> [Selected passage]
The apparatus described above appears to be unsuitable for heating an
industrial building.
Document GB-A-764,280 has described an apparatus for heating using a heat
pipe, which comprises, as previously:
(a) a passive heat transfer module forming a closed volume filled with a
two-phase heat transfer fluid, comprising at least one evaporator, at
least one condenser and an adiabatic circuit, connecting the outlet of the
evaporator and the inlet of the condenser, said adiabatic circuit being
designed to pass the evaporated heat transfer fluid from the evaporator to
the condenser and to return the condensed heat transfer fluid from the
condenser to the evaporator;
(b) a hot source in heat exchange with the evaporator;
(c) heating means thermally coupled to the condenser consisting essentially
of means for heating the air or ambient atmosphere convectively.
SUMMARY OF THE INVENTION
It is known that convective means turn out to be not very effective for
heating an enclosed space of large volume, for example of the workshop
type.
The subject of the present invention is therefore an apparatus for heating
using a heat pipe, making it possible to heat a building with a
satisfactory thermal efficiency which is superior to that using
conventional heating means.
In accordance with the invention, the heating means are located at the top
of the enclosed space to be heated, are directed downward and combine a
thermal-radiation radiative structure which has a relatively large
developed surface area, thermally coupled to the condenser, and means for
thermally insulating said radiative structure which are located above the
condenser and said structure and are dimensioned, with respect to one
another, so that the heat radiatively emitted by said heating means
represents at least 80% of the heat produced by said means.
BRIEF DESCRIPTION OF THE DRAWING
The present invention will now be described with reference to the appended
drawing, in which:
FIG. 1 depicts diagrammatically, with partial cutaway, a building equipped
with a heating apparatus according to the present invention;
FIG. 2 depicts, again diagrammatically, a passive heat transfer module
forming part of the heating apparatus depicted in FIG. 1;
FIG. 3 depicts, in cross-section on the line III--III of FIG. 2, the
heating means forming part of the passive heat transfer module depicted in
FIG. 2.

> [Information provided]
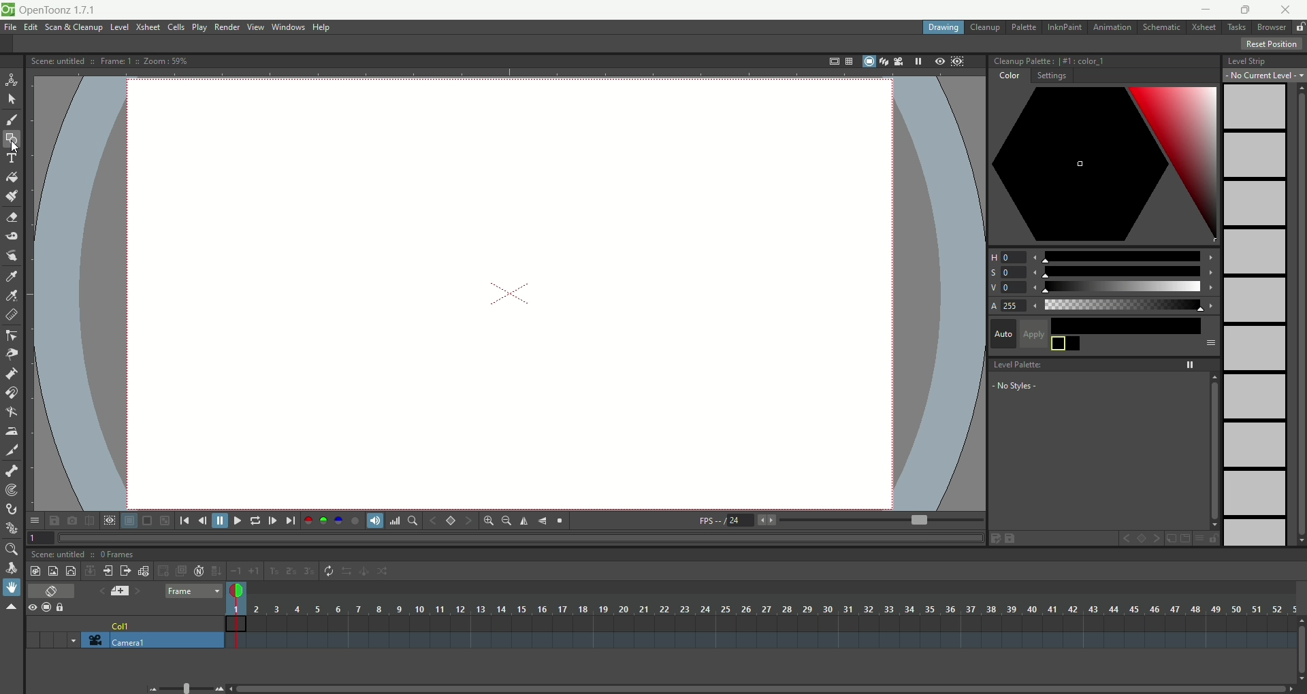 The image size is (1307, 694). What do you see at coordinates (167, 641) in the screenshot?
I see `camera1` at bounding box center [167, 641].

> [Directive]
From the heat-pipe heating text, please extract the section that opens with the words containing "Document GB-A-764,280 has" and closes with "ambient atmosphere convectively.", copying it word for word.

> [Answer to the task]
Document GB-A-764,280 has described an apparatus for heating using a heat
pipe, which comprises, as previously:
(a) a passive heat transfer module forming a closed volume filled with a
two-phase heat transfer fluid, comprising at least one evaporator, at
least one condenser and an adiabatic circuit, connecting the outlet of the
evaporator and the inlet of the condenser, said adiabatic circuit being
designed to pass the evaporated heat transfer fluid from the evaporator to
the condenser and to return the condensed heat transfer fluid from the
condenser to the evaporator;
(b) a hot source in heat exchange with the evaporator;
(c) heating means thermally coupled to the condenser consisting essentially
of means for heating the air or ambient atmosphere convectively.